**WHAT IS NEEDED:** From the entries below, return every line that includes the word "input".

○ ○ ○

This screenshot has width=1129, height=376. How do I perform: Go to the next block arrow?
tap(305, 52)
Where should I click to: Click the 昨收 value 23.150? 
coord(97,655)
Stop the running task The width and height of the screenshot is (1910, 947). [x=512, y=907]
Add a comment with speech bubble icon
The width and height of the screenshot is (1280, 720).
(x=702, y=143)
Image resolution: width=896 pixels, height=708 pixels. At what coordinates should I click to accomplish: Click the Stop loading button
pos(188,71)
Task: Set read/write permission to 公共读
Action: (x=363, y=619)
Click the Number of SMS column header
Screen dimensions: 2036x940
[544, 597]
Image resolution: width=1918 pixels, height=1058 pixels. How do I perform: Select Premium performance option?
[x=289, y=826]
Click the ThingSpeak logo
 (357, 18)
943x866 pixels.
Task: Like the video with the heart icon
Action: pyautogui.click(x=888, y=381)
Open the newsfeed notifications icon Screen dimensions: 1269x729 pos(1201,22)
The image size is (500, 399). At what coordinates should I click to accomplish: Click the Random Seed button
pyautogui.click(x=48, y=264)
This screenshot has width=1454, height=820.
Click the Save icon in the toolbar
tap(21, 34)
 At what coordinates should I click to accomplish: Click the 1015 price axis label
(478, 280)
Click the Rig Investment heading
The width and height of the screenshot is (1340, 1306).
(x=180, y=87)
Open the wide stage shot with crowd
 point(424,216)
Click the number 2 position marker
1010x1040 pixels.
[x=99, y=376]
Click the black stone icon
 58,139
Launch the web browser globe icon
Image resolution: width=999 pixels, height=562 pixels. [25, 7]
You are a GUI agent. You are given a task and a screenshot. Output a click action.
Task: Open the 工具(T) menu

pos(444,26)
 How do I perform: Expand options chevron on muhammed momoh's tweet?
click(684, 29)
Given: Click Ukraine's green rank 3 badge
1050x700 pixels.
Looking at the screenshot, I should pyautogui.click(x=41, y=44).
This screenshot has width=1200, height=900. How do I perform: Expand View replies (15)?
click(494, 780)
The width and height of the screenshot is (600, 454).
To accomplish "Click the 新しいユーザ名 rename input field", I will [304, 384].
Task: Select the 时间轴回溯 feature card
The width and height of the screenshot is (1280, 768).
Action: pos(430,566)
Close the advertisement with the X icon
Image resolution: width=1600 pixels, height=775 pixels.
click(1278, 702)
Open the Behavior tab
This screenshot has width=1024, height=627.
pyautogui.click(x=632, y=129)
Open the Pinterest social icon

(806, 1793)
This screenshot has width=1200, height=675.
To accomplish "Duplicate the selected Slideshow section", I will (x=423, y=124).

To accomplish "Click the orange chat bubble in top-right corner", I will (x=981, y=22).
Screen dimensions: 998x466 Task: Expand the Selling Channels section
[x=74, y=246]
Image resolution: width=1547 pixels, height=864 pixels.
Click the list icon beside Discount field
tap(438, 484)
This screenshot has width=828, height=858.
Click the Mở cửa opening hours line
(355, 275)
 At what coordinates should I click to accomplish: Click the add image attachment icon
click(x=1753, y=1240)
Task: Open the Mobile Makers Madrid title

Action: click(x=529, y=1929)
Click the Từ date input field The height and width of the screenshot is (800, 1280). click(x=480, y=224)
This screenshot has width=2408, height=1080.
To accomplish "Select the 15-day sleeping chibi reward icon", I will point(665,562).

○ ○ ○

**SOLUTION BELOW:**
To accomplish "Click the 新しいユーザ名 rename input field", I will [304, 384].
Click the Từ date input field The height and width of the screenshot is (800, 1280). click(x=480, y=224)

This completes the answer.